ABSTRACT

Imagine returning home tired in the evening and being greeted by your IoT-enabled lock on the front door that says: ‘Cheer up! Welcome back to your home located at XYZ Street’.

Yes, this is possible!

As the IoT devices permeate our daily lives, it is also mandatory to club them to the authentic users, irrespective of their glasses, scarves, dim-lit conditions and, of course, their expressions and their state of mind.

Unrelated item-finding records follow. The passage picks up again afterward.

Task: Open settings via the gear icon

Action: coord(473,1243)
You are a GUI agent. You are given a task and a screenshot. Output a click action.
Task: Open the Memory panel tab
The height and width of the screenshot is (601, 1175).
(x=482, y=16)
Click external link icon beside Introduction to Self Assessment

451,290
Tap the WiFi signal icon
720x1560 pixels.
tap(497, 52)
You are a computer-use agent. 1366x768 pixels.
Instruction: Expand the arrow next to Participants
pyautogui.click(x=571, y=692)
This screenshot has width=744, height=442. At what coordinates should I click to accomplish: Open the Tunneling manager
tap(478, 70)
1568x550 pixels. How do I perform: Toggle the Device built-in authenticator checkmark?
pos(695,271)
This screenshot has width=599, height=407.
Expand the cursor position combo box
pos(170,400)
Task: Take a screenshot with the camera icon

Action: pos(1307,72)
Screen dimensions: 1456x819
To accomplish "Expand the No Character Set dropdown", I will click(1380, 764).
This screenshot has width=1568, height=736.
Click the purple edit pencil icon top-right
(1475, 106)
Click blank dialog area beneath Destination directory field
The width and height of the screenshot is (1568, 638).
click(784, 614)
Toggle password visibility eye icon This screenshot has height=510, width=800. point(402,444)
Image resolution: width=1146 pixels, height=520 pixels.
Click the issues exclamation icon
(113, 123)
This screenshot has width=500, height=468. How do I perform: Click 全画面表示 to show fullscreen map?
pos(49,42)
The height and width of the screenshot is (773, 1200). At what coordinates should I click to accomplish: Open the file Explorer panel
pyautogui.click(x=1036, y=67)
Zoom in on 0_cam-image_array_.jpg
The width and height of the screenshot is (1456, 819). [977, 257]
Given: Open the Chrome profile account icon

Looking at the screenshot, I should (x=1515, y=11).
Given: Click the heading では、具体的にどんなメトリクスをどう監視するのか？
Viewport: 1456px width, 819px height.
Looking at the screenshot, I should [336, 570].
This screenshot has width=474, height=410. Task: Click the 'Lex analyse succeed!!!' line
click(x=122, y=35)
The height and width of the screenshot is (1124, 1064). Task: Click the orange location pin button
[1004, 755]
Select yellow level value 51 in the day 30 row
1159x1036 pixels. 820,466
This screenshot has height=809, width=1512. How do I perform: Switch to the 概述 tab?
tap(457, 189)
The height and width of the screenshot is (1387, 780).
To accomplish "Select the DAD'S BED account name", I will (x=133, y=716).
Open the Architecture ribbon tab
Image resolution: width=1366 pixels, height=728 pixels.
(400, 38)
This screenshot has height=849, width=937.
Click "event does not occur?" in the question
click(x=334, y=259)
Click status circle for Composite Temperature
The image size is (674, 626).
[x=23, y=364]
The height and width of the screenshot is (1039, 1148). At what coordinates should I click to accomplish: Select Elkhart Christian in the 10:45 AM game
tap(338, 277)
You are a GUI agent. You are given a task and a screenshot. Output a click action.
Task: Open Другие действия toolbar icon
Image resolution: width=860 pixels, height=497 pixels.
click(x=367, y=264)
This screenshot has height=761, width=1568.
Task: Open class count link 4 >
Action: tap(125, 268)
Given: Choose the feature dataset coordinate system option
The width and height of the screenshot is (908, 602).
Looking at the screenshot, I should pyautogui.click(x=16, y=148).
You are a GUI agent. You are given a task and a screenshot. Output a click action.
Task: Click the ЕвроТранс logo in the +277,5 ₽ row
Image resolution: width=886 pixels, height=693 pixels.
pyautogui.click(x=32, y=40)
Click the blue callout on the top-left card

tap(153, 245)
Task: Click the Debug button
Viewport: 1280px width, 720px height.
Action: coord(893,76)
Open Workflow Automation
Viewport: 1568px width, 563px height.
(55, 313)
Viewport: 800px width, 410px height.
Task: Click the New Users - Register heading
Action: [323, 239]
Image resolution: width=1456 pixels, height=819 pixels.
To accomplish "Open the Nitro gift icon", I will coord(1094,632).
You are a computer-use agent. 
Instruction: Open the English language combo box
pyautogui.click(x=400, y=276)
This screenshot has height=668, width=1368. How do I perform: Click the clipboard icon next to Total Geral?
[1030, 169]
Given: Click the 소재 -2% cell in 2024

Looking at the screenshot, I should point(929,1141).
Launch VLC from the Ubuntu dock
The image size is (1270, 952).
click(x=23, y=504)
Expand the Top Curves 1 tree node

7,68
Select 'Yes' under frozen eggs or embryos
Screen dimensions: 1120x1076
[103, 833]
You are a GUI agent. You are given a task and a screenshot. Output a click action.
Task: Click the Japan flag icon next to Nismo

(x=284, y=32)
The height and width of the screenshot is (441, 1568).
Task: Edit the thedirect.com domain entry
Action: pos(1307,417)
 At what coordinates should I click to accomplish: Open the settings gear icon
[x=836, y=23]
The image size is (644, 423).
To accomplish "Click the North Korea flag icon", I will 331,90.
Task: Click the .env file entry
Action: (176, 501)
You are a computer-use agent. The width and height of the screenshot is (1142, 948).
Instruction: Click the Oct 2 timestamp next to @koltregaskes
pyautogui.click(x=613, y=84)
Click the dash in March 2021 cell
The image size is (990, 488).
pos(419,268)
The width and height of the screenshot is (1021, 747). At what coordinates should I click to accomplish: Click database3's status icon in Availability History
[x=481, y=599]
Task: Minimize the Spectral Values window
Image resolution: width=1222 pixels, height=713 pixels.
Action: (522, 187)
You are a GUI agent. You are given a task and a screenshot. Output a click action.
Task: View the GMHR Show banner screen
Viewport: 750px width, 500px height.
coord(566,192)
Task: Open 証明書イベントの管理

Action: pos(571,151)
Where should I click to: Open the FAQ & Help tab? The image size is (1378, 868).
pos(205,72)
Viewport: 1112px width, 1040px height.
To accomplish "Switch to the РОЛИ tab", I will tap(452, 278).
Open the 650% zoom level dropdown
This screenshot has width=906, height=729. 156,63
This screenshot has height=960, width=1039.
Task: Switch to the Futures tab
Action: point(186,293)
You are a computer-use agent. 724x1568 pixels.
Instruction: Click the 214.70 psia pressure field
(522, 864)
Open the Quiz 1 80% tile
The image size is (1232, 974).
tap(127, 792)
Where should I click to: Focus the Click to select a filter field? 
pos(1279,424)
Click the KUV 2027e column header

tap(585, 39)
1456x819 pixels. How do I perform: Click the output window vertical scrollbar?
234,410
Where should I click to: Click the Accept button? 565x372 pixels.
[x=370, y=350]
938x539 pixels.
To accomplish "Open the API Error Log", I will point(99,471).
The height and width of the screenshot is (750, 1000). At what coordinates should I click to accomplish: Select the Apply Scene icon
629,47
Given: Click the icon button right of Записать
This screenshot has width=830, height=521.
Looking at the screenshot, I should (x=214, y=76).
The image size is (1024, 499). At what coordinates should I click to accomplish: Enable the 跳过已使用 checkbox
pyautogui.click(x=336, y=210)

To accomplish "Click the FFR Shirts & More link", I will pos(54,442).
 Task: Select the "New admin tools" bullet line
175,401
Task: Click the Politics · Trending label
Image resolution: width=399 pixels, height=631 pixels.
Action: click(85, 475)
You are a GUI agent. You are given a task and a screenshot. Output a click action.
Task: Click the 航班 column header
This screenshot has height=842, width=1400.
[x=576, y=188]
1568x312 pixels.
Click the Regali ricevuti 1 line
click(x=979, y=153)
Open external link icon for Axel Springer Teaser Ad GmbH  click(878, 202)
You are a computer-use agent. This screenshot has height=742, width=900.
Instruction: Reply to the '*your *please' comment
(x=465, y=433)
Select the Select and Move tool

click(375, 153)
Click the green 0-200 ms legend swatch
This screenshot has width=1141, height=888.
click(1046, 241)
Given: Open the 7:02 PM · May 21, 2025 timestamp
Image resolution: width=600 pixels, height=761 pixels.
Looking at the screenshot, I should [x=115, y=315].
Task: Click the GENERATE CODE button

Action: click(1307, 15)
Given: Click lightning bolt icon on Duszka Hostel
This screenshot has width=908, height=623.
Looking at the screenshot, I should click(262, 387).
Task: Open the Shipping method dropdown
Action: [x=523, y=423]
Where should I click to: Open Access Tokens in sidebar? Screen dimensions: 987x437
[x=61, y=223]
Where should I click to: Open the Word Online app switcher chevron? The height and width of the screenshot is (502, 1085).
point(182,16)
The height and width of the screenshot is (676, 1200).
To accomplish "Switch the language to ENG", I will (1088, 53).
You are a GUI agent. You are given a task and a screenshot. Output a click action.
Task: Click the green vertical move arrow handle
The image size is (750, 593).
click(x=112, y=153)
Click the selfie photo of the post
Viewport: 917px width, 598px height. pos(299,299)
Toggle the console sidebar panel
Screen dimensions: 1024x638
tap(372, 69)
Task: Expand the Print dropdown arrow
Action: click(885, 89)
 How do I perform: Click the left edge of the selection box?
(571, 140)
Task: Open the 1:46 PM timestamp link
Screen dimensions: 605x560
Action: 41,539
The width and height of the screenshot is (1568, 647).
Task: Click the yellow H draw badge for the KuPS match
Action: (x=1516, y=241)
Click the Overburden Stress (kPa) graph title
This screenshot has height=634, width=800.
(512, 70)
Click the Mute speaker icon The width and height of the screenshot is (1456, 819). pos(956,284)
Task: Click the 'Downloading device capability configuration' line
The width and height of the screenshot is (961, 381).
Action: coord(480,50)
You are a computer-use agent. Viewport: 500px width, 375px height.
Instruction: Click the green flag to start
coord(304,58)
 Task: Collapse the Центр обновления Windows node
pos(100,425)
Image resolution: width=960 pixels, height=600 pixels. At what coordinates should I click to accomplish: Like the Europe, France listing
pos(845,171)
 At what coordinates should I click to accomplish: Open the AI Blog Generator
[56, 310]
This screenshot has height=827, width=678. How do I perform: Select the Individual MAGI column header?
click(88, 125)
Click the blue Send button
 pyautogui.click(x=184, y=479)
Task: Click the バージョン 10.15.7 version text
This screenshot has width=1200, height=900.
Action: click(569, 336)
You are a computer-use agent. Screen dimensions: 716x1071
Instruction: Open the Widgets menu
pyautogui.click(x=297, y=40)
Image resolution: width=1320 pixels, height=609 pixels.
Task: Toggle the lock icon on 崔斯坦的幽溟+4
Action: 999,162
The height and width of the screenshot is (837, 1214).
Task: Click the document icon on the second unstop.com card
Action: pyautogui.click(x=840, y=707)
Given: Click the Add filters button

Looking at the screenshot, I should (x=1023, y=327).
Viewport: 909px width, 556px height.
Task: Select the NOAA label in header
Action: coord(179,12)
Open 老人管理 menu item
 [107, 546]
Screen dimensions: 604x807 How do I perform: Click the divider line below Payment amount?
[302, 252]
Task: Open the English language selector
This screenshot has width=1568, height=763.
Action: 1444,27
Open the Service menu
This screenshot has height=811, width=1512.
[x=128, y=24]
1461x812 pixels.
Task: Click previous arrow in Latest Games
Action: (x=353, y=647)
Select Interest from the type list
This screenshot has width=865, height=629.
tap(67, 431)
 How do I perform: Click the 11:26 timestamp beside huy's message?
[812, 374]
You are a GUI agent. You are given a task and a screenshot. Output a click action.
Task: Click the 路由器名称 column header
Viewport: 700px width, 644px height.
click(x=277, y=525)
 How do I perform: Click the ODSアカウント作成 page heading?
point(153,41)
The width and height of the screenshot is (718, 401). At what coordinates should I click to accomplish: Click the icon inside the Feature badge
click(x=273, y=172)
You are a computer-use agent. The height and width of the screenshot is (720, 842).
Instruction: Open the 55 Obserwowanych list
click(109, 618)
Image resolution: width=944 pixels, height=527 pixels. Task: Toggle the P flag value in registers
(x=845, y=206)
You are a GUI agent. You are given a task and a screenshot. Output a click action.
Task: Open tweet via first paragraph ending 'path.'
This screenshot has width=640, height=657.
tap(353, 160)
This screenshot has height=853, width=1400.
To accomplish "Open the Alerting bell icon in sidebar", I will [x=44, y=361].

IoT as a technology has the immense potential to revolutionize all aspects of modern life ranging from healthcare to logistics, household appliances, entertainment and transportation. However, challenges follow avant-garde. Reliability and security are major concerns in different layers of any IoT system due to the highly unreliable nature of the underlying wireless channel and physical vulnerabilities. This is expedited by the exponential growth of the number of devices and our dependency on them. It calls for development of policies and governance strategies without restricting innovation. The paper discusses several challenges in this domain and proposes a user-defined biometric-based asymmetric cryptographic algorithm for security. Textual and image datasets are presently in use. We propose a genetic-based approach to perform mutation and crossover on the data so as to provide better performance. There exist more than 100 unique public-private key pairs for data encryption and decryption. The butterfly effect is used to determine the performance of the proposed asymmetric cipher. Results show that our cipher is providing the butterfly effect with above 50% sensitivity of key and plaintext. Analysis is performed using Python via Anaconda Jupyter Notebook. The images are processed using the Open Source Computer Vision Library. IoT simulation is done using OMNeT++.